The force which was thus made available for the operation numbered 150 men: the 12 men of the British party which would constitute the demolition party, 86 ELAS men and 52 EDES men, who would provide cover and neutralise the garrison. The attack was planned to take place at 23.00 on 25 November. Two teams of eight resistance fighters were to cut the rail and telephone lines in both directions, as well as cover the approaches to the bridge itself, while the main force of 100 guerrillas was to neutralise the garrison. The demolition party, divided into three teams, would wait upriver until the garrison had been subdued, and then lay its charges.
The attack on the garrison outposts at the ends of the bridge began as scheduled, but lasted longer than had been expected, and Myers decided to commit the demolition teams while the fighting was still under way. However, the setting of the charges was also delayed as the girders to be destroyed were of a shape different to that which had been expected, and the sappers had to cut the plastic explosive charges to pieces and then reassemble them into the required shapes.
The first charge detonated at 01.30, severely damaging the central pier and collapsing two of the bridge’s spans. The demolition teams then attached new charges to the second pier and the remaining span, and these detonated at 02.21.
In the meantime, the outposts of the resistance fighters had engaged and halted a train carrying Italian reinforcements to the scene. By 04.30 the whole attacking force, which had suffered only four wounded, had successfully disengaged and retreated to its assembly area.
This mission was a major success for the SOE. Although its original purely military objective, the disruption of the supply chain to North Africa, had been rendered superfluous by the Allied victory in the 2nd Battle of El Alamein, the mission nonetheless revealed the possibilities of major guerrilla actions in serving Allied strategic objectives, encouraged the SOE to aid the development of resistance movements, and provided a major morale boost for occupied Greece.
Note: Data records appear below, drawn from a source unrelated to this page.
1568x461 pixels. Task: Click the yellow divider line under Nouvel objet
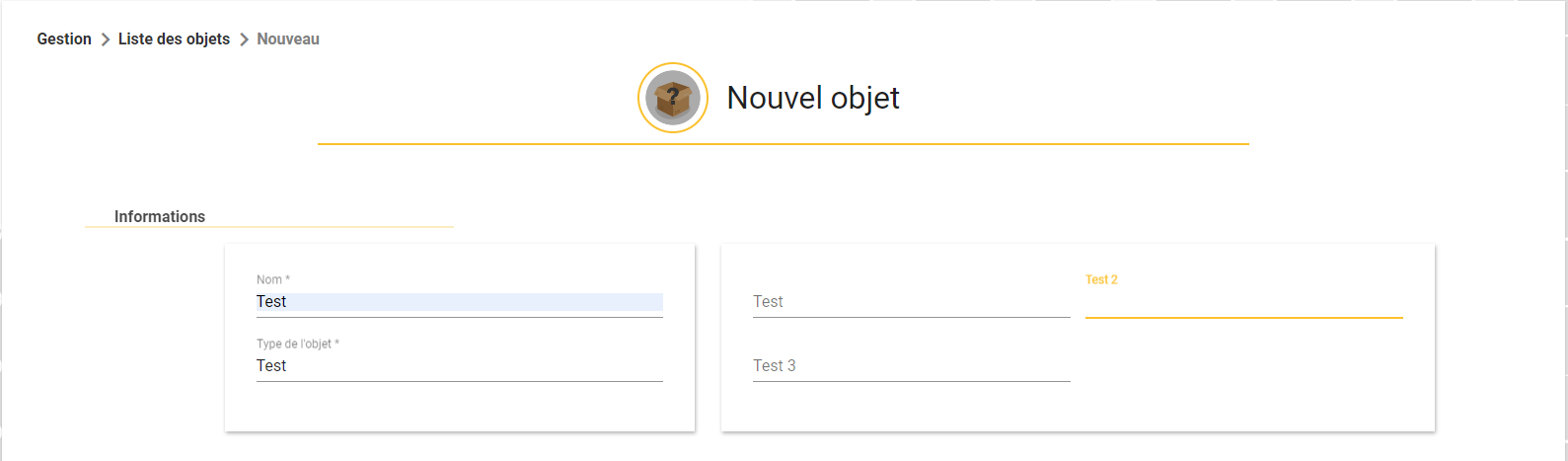[784, 144]
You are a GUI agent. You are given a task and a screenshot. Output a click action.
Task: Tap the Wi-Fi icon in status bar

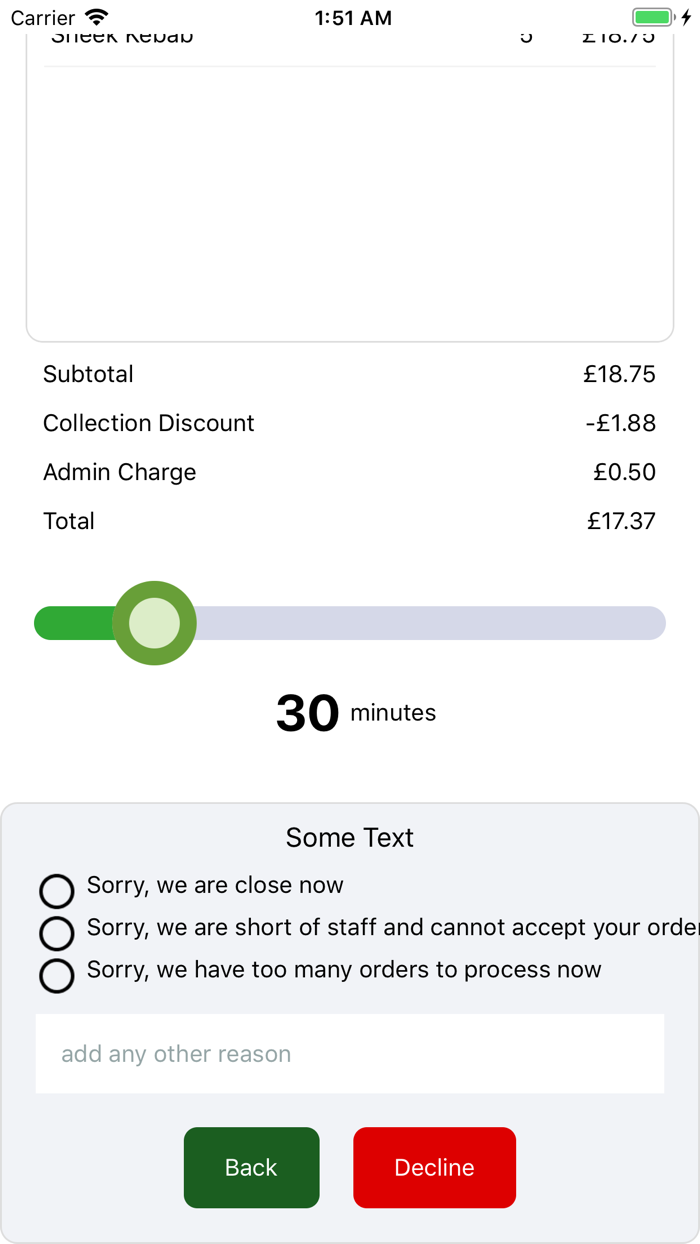click(97, 17)
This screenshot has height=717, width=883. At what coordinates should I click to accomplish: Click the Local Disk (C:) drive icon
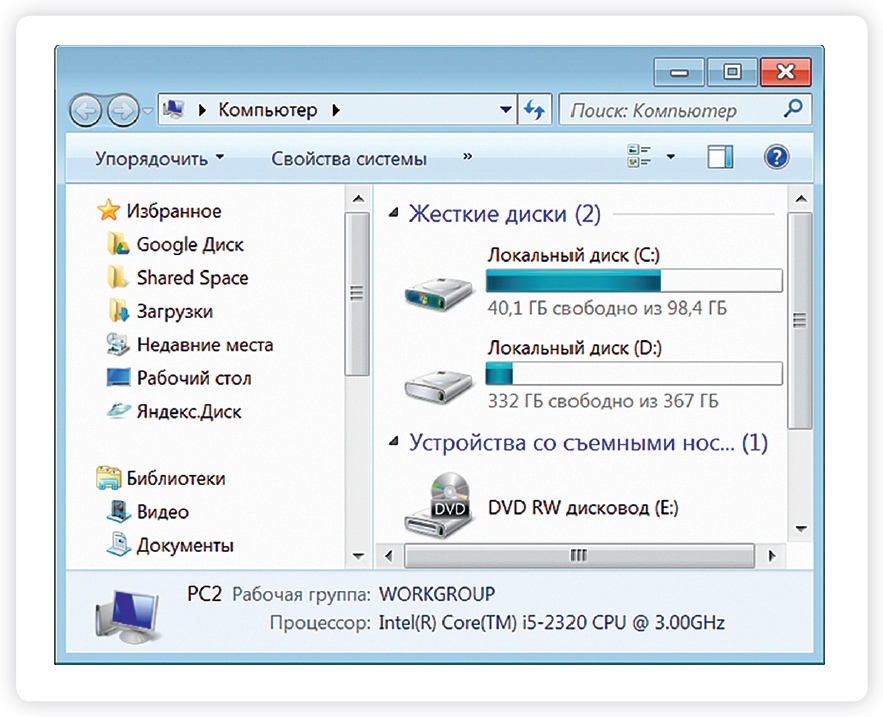click(x=438, y=289)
The 'Harling' party was not withdrawn, as originally envisaged, but was instead ordered to remain in Greece and form the British military mission to Greece. 'Harling' was also, and unfortunately, the last time in which ELAS and EDES co-operated militarily, for within a month there took place the first clashes between the two group’s fighters, which presaged the open conflict that would erupt between ELAS and the other resistance groups in 1943 as the first steps in the Greek Civil War.